D’ailleurs, pour nous, le plus important est d’inscrire les personnes, après l’ouverture du fichier électoral. Et on travaille sur cela. On a pris des avocats pour voir comment aider ceux qui ne peuvent pas voter, tout comme on a mis en place les différents secteurs pour le congrès d’Investiture, prévu après le mois de Ramadan.

«Nous ne sommes pas concernés par les gens qui doivent recouvrer leurs droits civils et politiques. Depuis le 21 Août 2020, Karim Wade devient électeur et éligible en vertu de la Loi électorale.»

Source A : Êtes-vous toujours contre l’Amnistie ?

Nafissatou Diallo : On ne veut pas d’une amnistie.

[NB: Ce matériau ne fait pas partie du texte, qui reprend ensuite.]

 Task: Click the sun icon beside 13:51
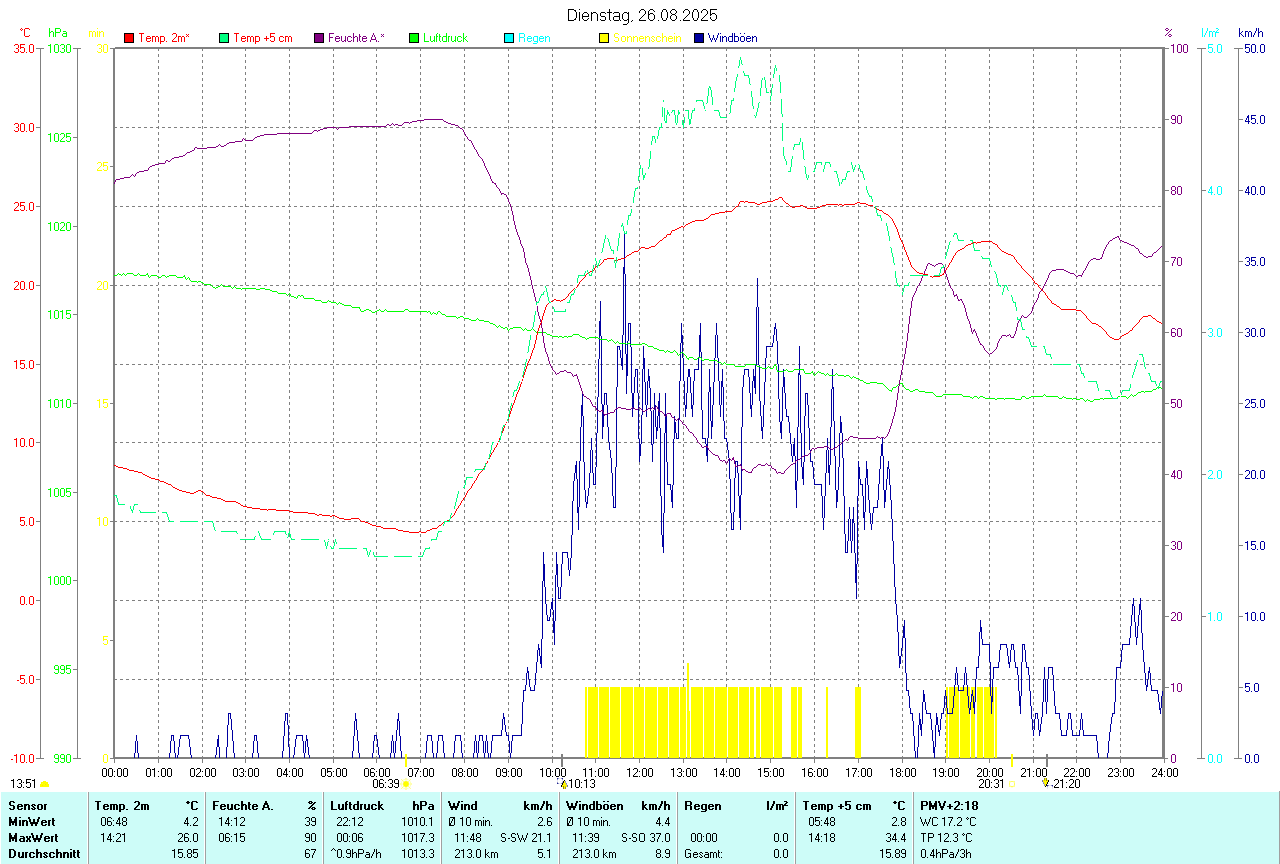click(x=44, y=784)
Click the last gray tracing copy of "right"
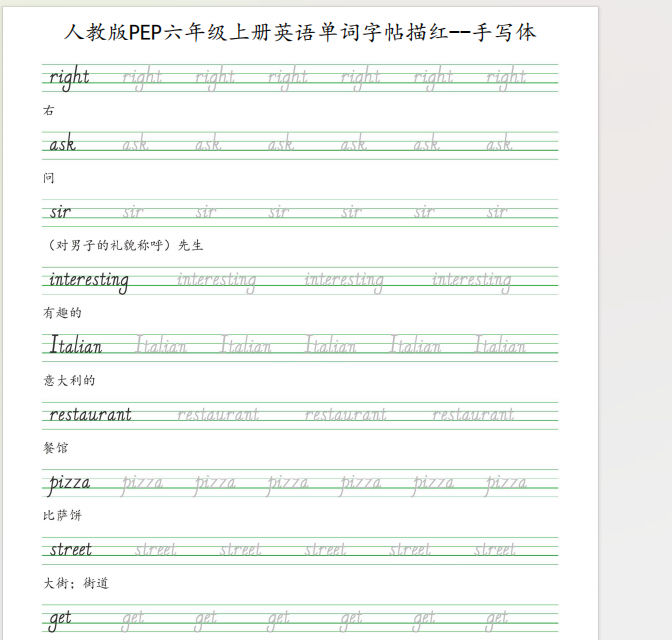This screenshot has height=640, width=672. click(x=506, y=77)
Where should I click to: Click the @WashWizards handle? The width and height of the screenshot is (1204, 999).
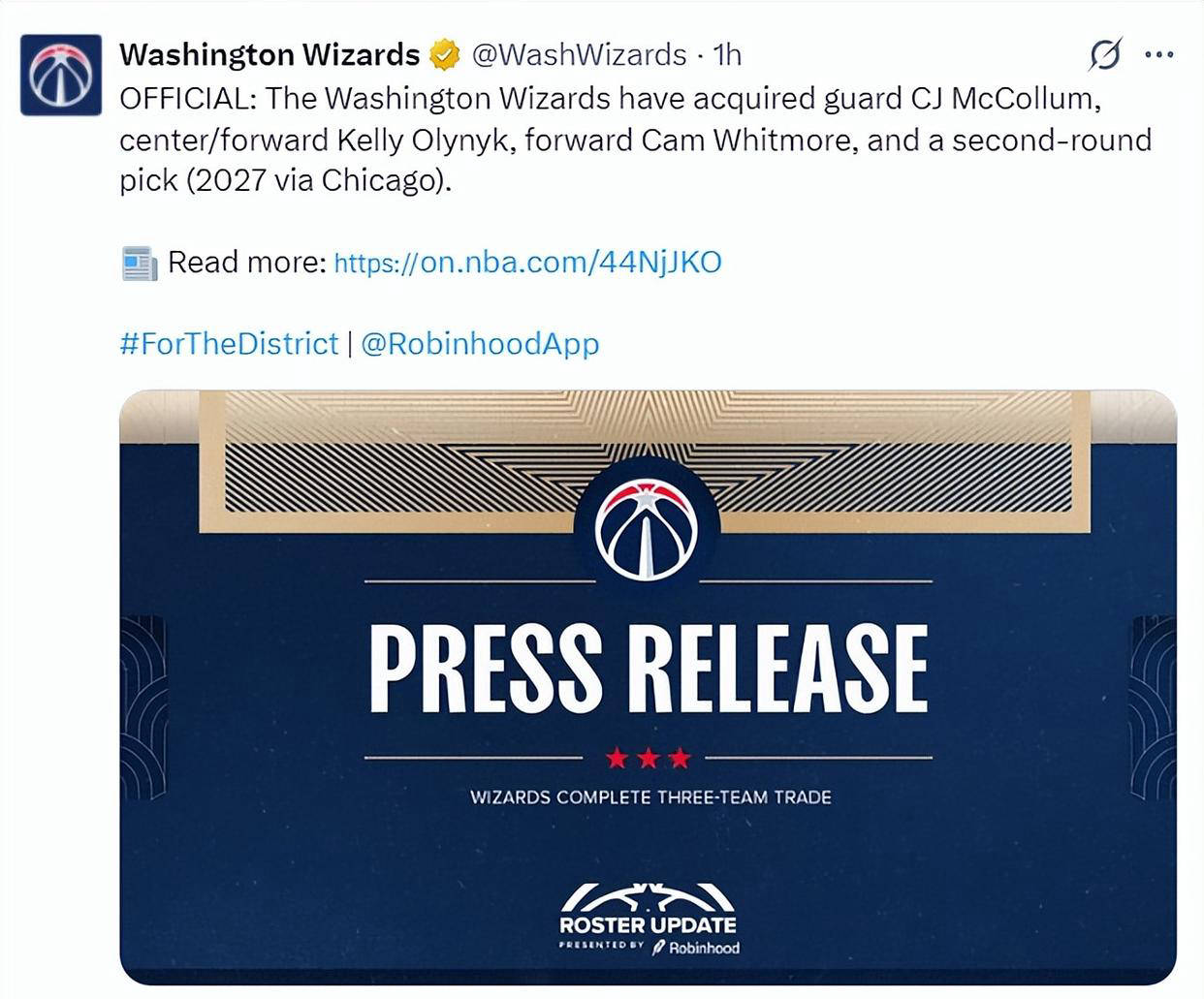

Ni aujourd’hui, encore moins demain. Le principal concerné n’en veut pas. Il ne votera pas cette amnistie. On veut la révision du procès. D’ailleurs, elle est devenue inutile. Car on a recouvré nos droits civils et politiques depuis 2020. Quand on a été condamné par la Cour de répression de l’enrichissement illicite (Crei), le juge n’avait pas prononcé la déchéance des droits civils et politiques de Karim Wade. Rappelez-vous, Sidiki Kaba était sorti pour le dire ; que le juge a refusé de prononcer la déchéance. Et si l’article L.31 (devenu L.29) disait que Karim n’a pas le droit de participer aux élections, L.32 (devenu L.30) limite cette interdiction d’inscription sur les listes à une durée de 5 ans. Ainsi, depuis le 21 Août 2020, Karim Wade devient électeur et éligible en vertu de la Loi électorale. Donc il a recouvré ses droits. Quand les gens parlent, on les laisse faire. Mais on sait pertinemment ce que nous faisons et sur quoi nous nous basons. Je l’ai dit d’ailleurs à Ismaila M. Fall, à l’Assemblée nationale, qui ne m’a pas démentie. C’est pour dire que nous ne sommes pas concernés par les gens qui doivent recouvrer leurs droits civils et politiques. On est très sûr de nous sur ce point ».